■ **How to complete this task**:
Please write each record out again word for word.

(Dataset excerpts)
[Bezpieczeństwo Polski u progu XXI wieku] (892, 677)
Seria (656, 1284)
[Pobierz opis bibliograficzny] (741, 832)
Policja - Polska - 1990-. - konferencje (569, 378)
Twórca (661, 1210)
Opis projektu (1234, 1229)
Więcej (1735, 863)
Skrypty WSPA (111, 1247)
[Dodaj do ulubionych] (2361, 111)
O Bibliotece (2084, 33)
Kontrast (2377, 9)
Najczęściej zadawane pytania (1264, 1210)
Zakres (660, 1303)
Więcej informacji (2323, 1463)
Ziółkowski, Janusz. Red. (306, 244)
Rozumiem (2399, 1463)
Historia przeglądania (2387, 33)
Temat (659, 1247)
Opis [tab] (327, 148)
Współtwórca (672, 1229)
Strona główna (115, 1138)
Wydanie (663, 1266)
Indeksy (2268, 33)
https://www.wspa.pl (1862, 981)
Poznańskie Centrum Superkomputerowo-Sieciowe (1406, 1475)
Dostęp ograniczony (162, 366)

■ **Task output**:
[Bezpieczeństwo Polski u progu XXI wieku] (892, 677)
Seria (656, 1284)
[Pobierz opis bibliograficzny] (741, 832)
Policja - Polska - 1990-. - konferencje (569, 378)
Twórca (661, 1210)
Opis projektu (1234, 1229)
Więcej (1735, 863)
Skrypty WSPA (111, 1247)
[Dodaj do ulubionych] (2361, 111)
O Bibliotece (2084, 33)
Kontrast (2377, 9)
Najczęściej zadawane pytania (1264, 1210)
Zakres (660, 1303)
Więcej informacji (2323, 1463)
Ziółkowski, Janusz. Red. (306, 244)
Rozumiem (2399, 1463)
Historia przeglądania (2387, 33)
Temat (659, 1247)
Opis [tab] (327, 148)
Współtwórca (672, 1229)
Strona główna (115, 1138)
Wydanie (663, 1266)
Indeksy (2268, 33)
https://www.wspa.pl (1862, 981)
Poznańskie Centrum Superkomputerowo-Sieciowe (1406, 1475)
Dostęp ograniczony (162, 366)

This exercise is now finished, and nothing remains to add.